• [What the exercise asks] Copy these lines word for word, keeping every one of them.

• [Provided records]
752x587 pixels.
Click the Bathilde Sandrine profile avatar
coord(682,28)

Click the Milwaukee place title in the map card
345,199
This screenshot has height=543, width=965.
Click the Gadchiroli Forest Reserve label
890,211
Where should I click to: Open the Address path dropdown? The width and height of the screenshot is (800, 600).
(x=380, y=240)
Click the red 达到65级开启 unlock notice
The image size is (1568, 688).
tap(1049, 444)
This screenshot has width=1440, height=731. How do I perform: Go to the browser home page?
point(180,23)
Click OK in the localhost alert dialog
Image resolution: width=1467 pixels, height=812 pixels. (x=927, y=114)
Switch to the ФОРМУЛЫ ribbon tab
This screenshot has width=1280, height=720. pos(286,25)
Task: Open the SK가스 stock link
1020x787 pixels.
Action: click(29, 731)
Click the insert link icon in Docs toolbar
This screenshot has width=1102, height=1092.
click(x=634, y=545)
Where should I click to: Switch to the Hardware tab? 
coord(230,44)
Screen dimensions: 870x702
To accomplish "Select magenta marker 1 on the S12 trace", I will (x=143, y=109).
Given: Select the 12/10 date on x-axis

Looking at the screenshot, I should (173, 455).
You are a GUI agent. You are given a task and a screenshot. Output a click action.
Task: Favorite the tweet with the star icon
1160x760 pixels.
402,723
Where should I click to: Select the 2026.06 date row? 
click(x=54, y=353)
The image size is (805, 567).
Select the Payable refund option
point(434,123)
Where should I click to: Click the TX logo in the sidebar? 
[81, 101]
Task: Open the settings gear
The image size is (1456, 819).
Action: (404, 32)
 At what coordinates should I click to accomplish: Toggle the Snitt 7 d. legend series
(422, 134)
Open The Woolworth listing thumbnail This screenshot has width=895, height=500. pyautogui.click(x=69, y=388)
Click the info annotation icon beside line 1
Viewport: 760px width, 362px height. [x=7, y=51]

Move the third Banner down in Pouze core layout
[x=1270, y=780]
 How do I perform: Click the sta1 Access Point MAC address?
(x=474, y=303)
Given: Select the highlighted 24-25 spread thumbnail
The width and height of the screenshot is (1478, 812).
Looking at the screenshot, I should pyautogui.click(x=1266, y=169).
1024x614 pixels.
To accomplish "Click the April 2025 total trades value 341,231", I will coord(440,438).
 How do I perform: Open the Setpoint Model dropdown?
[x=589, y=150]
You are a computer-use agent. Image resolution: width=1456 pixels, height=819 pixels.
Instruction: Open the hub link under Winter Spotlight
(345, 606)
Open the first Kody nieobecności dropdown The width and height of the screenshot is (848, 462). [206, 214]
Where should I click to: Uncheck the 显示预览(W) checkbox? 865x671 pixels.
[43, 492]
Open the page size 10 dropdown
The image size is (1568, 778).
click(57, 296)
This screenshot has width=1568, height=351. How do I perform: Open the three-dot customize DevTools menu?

• [Reply to the exercise]
752x587 pixels.
Click the Bathilde Sandrine profile avatar
coord(682,28)

Click the Milwaukee place title in the map card
345,199
This screenshot has height=543, width=965.
Click the Gadchiroli Forest Reserve label
890,211
Where should I click to: Open the Address path dropdown? The width and height of the screenshot is (800, 600).
(x=380, y=240)
Click the red 达到65级开启 unlock notice
The image size is (1568, 688).
tap(1049, 444)
This screenshot has width=1440, height=731. How do I perform: Go to the browser home page?
point(180,23)
Click OK in the localhost alert dialog
Image resolution: width=1467 pixels, height=812 pixels. (x=927, y=114)
Switch to the ФОРМУЛЫ ribbon tab
This screenshot has width=1280, height=720. pos(286,25)
Task: Open the SK가스 stock link
1020x787 pixels.
Action: click(29, 731)
Click the insert link icon in Docs toolbar
This screenshot has width=1102, height=1092.
click(x=634, y=545)
Where should I click to: Switch to the Hardware tab? 
coord(230,44)
Screen dimensions: 870x702
To accomplish "Select magenta marker 1 on the S12 trace", I will (x=143, y=109).
Given: Select the 12/10 date on x-axis

Looking at the screenshot, I should (173, 455).
You are a GUI agent. You are given a task and a screenshot. Output a click action.
Task: Favorite the tweet with the star icon
1160x760 pixels.
402,723
Where should I click to: Select the 2026.06 date row? 
click(x=54, y=353)
The image size is (805, 567).
Select the Payable refund option
point(434,123)
Where should I click to: Click the TX logo in the sidebar? 
[81, 101]
Task: Open the settings gear
The image size is (1456, 819).
Action: (404, 32)
 At what coordinates should I click to accomplish: Toggle the Snitt 7 d. legend series
(422, 134)
Open The Woolworth listing thumbnail This screenshot has width=895, height=500. pyautogui.click(x=69, y=388)
Click the info annotation icon beside line 1
Viewport: 760px width, 362px height. [x=7, y=51]

Move the third Banner down in Pouze core layout
[x=1270, y=780]
 How do I perform: Click the sta1 Access Point MAC address?
(x=474, y=303)
Given: Select the highlighted 24-25 spread thumbnail
The width and height of the screenshot is (1478, 812).
Looking at the screenshot, I should pyautogui.click(x=1266, y=169).
1024x614 pixels.
To accomplish "Click the April 2025 total trades value 341,231", I will coord(440,438).
 How do I perform: Open the Setpoint Model dropdown?
[x=589, y=150]
You are a computer-use agent. Image resolution: width=1456 pixels, height=819 pixels.
Instruction: Open the hub link under Winter Spotlight
(345, 606)
Open the first Kody nieobecności dropdown The width and height of the screenshot is (848, 462). [206, 214]
Where should I click to: Uncheck the 显示预览(W) checkbox? 865x671 pixels.
[43, 492]
Open the page size 10 dropdown
The image size is (1568, 778).
click(57, 296)
This screenshot has width=1568, height=351. How do I perform: Open the three-dot customize DevTools menu?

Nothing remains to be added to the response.